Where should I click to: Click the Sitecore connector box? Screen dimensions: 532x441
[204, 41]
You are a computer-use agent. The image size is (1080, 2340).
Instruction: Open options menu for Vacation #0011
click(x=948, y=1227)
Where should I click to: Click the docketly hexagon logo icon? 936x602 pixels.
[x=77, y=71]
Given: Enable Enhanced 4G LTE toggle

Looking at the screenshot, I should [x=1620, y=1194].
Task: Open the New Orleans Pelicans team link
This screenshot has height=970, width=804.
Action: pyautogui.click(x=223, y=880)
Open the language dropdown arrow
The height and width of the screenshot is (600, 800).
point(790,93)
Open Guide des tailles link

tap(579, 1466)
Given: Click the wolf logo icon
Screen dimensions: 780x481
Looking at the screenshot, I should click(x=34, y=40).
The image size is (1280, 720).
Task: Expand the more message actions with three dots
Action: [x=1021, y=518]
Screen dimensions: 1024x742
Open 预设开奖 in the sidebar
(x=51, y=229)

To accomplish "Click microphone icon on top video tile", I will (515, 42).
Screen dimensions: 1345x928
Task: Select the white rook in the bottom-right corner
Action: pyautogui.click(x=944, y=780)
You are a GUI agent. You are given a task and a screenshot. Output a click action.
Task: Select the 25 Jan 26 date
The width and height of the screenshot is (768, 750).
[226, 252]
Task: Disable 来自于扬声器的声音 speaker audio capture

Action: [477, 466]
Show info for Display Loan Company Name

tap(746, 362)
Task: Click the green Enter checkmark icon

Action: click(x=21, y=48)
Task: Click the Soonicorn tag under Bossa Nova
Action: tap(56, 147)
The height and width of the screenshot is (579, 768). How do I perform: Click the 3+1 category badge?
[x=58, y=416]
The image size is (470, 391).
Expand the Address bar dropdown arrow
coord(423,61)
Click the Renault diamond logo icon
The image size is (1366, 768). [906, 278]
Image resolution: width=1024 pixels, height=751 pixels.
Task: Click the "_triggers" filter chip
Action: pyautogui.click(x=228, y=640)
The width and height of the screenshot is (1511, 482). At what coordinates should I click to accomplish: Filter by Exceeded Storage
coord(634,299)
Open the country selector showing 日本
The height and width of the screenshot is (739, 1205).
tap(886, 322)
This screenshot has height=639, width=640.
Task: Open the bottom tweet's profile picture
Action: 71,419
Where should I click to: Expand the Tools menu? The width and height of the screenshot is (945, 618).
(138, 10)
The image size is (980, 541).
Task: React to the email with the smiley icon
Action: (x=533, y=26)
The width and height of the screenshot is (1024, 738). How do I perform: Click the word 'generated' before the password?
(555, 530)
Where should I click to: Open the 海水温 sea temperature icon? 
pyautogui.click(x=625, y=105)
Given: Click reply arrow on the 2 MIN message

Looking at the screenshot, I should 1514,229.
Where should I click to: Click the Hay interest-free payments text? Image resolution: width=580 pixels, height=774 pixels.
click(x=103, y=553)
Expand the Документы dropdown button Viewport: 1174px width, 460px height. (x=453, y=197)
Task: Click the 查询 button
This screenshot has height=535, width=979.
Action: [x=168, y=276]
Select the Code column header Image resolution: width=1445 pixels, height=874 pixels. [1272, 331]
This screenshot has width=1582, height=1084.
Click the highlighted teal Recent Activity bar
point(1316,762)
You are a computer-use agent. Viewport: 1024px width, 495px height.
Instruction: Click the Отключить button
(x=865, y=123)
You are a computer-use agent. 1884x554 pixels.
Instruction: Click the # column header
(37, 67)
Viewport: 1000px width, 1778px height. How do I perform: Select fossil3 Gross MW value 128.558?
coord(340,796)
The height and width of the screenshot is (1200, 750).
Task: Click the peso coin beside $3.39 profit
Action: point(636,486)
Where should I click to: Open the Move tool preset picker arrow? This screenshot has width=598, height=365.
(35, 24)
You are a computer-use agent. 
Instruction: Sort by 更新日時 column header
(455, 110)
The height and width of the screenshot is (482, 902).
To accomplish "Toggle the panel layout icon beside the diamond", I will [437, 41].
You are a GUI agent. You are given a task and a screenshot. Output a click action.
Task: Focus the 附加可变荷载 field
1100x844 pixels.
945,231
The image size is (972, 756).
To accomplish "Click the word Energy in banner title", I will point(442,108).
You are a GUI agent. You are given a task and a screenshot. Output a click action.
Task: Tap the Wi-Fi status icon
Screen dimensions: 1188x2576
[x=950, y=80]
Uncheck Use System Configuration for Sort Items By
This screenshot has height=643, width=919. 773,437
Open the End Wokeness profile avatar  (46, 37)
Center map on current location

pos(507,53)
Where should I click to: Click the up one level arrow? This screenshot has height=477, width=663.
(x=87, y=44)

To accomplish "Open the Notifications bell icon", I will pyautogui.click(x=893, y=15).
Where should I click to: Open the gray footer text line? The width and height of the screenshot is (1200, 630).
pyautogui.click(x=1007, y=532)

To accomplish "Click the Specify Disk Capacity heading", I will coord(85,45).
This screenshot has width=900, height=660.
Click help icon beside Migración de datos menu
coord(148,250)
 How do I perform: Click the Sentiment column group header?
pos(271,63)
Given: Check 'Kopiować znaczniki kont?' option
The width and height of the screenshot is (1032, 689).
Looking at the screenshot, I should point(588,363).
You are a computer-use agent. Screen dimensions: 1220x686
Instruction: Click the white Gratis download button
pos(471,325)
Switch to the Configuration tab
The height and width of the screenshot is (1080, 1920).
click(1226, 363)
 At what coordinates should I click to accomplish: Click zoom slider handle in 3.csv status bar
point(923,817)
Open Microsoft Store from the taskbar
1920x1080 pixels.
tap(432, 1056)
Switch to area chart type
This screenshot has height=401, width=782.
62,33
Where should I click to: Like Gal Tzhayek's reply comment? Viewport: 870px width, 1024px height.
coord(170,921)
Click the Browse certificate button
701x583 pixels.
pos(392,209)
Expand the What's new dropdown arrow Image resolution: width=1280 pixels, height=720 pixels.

# Required action:
Which lines above contain the word "computer"? Copy all of them.

# Task solution:
You are a computer-use agent. The image size is (1080, 2340).
You are a computer-use agent. Viewport: 1024px width, 495px height.
You are a computer-use agent. 1884x554 pixels.
You are a computer-use agent. 
You are a computer-use agent. Screen dimensions: 1220x686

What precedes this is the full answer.